Album Review

Lianne La Havas - Blood

La Havas cherry picks the sweetest sounds from her musical DNA.

Lianne La Havas - Blood

From Paloma Faith backing singer to Prince’s protégé, Lianne La Havas sheds herself of the stale ‘English singer-songwriter’ tag with second record ‘Blood’ and emerges as something much bigger in this extreme case of musical metamorphosis – a star.

Lead single ‘Unstoppable’ forefronts the album. A lifting veil of shimmering neo-soul that floats delicately in front of real force, it’s like a sun lounger on rapids. It was, in fact, a holiday to Jamaica which provided the muse for this second record. ‘Blood’ digs up the roots of La Havas’ Greek/Jamaican heritage and regurgitates 25 years worth of secondhand culture, a nostalgic longing for something she’s never really experienced, and then shares that sentimentality with everyone.

Songs like ‘Green & Gold’ and ‘Tokyo’ borrow from an older soul, and throughout the ensemble the vocals are unashamedly flawless. From breezy faux-falsetto to the full-stretch inflation for bigger tracks like ‘What You Don’t Do’ and ‘Midnight’, La Havas’ range is championed. Yet the most striking thing about ‘Blood’ is the versatility of La Havas’ ambidextrous pop. The entire tracklisting is a clustered amalgamation of influence.
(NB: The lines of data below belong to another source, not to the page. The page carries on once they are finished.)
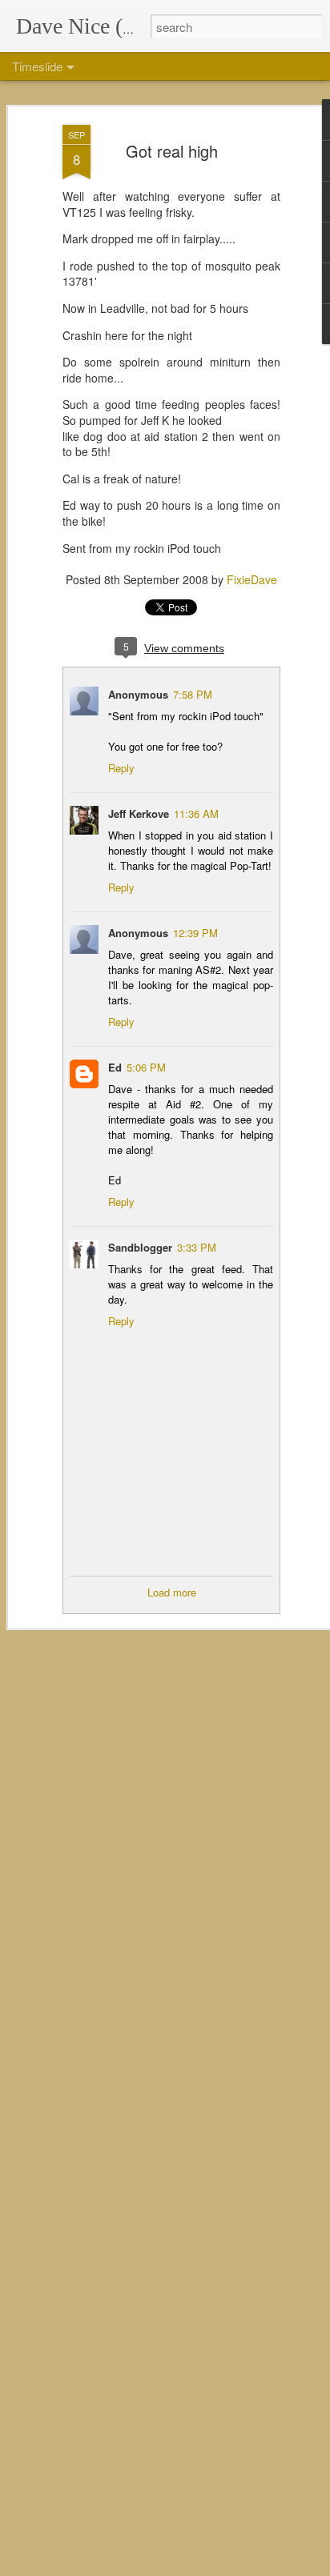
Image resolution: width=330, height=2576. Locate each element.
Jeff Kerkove (138, 813)
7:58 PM (192, 694)
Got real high (172, 150)
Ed (115, 1067)
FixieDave (252, 579)
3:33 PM (196, 1247)
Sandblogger (140, 1247)
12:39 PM (195, 932)
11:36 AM (196, 813)
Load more (171, 1592)
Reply (121, 767)
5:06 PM (146, 1067)
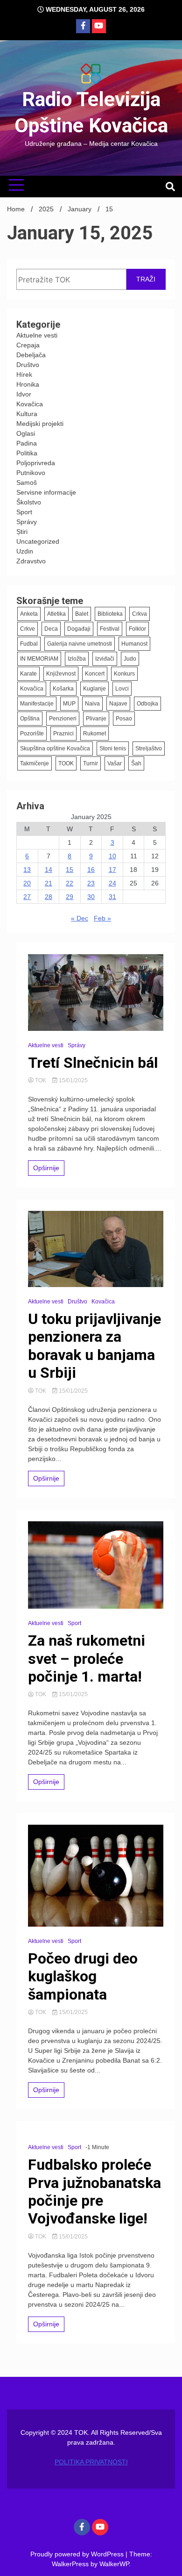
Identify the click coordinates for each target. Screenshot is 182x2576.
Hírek (24, 374)
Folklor (137, 629)
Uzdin (24, 551)
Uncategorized (37, 541)
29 (69, 896)
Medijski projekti (39, 423)
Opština (30, 718)
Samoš (26, 482)
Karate (28, 673)
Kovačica (29, 404)
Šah (136, 763)
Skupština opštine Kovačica (55, 748)
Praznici (63, 733)
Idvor (23, 394)
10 (112, 856)
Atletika (56, 614)
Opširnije (46, 1168)
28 (48, 896)
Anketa (29, 614)
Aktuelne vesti (36, 335)
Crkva (139, 614)
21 (48, 883)
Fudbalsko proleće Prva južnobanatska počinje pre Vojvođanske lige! (94, 2191)
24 (112, 883)
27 (27, 896)
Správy (26, 521)
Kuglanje (94, 688)
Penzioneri (63, 718)
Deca (51, 629)
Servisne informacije (46, 492)
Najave (118, 703)
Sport (24, 512)
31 (112, 896)
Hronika (27, 384)
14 (48, 869)
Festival (109, 629)
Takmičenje (34, 763)
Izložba (77, 658)
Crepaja (28, 345)
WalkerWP (114, 2564)
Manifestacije (37, 703)
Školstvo (28, 502)
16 (91, 869)
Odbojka (147, 703)
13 (27, 869)
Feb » (102, 918)
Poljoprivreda (35, 463)
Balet (81, 614)
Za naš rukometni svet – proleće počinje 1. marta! (86, 1658)
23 (91, 883)
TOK (41, 1080)
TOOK (66, 763)
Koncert (95, 673)
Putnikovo (30, 472)
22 (69, 883)
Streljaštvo (148, 748)
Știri (22, 531)
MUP (69, 703)
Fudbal (29, 643)
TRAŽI (145, 279)
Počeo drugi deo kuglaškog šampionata (83, 1976)
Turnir (90, 763)
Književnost (61, 673)
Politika (26, 453)
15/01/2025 (72, 1080)
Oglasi (25, 433)
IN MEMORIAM (39, 658)
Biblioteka (110, 614)
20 (27, 883)
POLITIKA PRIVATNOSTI (91, 2462)
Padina (26, 443)
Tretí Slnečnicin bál (93, 1063)
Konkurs (124, 673)
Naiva (92, 703)
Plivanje (96, 718)
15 (69, 869)
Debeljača (31, 355)
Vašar (114, 763)
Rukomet (94, 733)
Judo (130, 658)
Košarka (63, 688)
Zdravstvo (31, 561)
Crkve (27, 629)
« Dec (79, 918)
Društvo (27, 364)
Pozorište (32, 733)
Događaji (79, 629)
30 (91, 896)
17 (112, 869)
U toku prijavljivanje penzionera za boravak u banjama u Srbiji (94, 1346)
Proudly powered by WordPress (78, 2554)
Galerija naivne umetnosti (79, 643)
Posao (124, 718)
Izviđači (104, 658)
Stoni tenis (112, 748)
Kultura (26, 413)
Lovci (122, 688)
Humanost (134, 643)
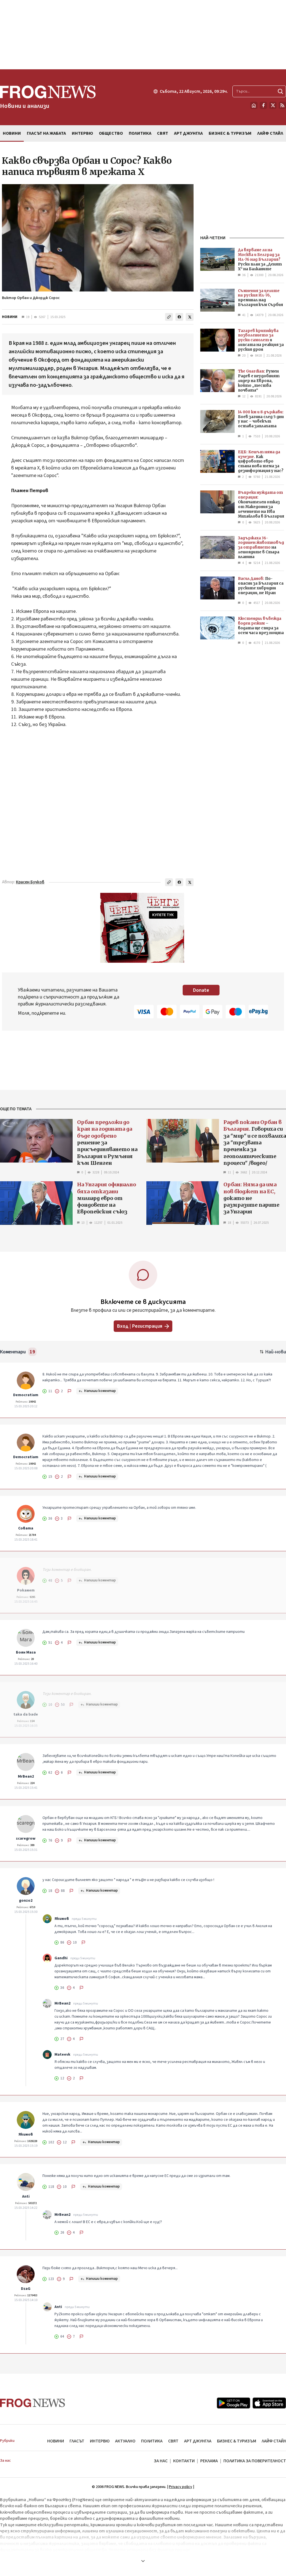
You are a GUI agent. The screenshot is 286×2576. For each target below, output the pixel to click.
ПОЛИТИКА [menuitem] (140, 133)
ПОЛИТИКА (152, 2441)
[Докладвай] (69, 1391)
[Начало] (254, 105)
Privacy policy (180, 2487)
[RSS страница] (282, 105)
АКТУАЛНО (125, 2441)
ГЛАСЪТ (77, 2441)
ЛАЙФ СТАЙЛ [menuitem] (270, 133)
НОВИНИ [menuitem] (12, 133)
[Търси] (280, 91)
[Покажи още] (143, 2561)
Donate (201, 990)
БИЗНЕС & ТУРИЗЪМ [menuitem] (230, 133)
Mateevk (62, 2054)
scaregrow (25, 1838)
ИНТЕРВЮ (99, 2441)
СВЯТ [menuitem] (162, 133)
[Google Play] (233, 2403)
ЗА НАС (161, 2461)
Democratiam (25, 1395)
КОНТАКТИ (184, 2461)
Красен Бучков (30, 882)
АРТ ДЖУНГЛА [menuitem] (188, 133)
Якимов (61, 1919)
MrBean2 (26, 1776)
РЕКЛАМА (209, 2461)
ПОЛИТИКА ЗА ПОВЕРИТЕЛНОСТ (254, 2461)
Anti (26, 2196)
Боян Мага (26, 1652)
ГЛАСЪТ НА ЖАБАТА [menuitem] (46, 133)
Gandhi (61, 1958)
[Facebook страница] (263, 105)
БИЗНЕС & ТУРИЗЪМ (236, 2441)
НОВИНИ (9, 316)
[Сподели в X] (190, 317)
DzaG (25, 2289)
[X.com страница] (273, 105)
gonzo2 (25, 1900)
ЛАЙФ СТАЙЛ (274, 2441)
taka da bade (25, 1714)
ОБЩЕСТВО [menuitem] (111, 133)
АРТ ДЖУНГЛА (197, 2441)
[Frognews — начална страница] (32, 2403)
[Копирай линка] (169, 317)
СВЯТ (173, 2441)
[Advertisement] (143, 35)
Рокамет (26, 1590)
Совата (25, 1528)
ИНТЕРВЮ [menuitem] (82, 133)
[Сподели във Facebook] (179, 317)
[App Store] (269, 2403)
It swings from the light chimes of the record’s opening to the heavy brass of ‘Midnight’, where La Havas beckons to “get lost in another time”. And then does just that.

Occupying a sonic space between old-school jazz and the newest of inspirations, La Havas is able to cherry pick the sweetest sounds from her musical DNA. ‘Grow’ is a pure reggae track, while ‘Never Get Enough’ sounds like Laura Mvula doing The Black Keys. The real gem, however, lies in ‘Ghost’. A bare-boned, skeletal track that sees La Havas tail velvet guitar in elliptical call-and-response. There’s two sides to ‘Blood’, that much is certain, and it’s the juxtaposition of these cradling tracks with the gut punchers that really leaves you breathless for more.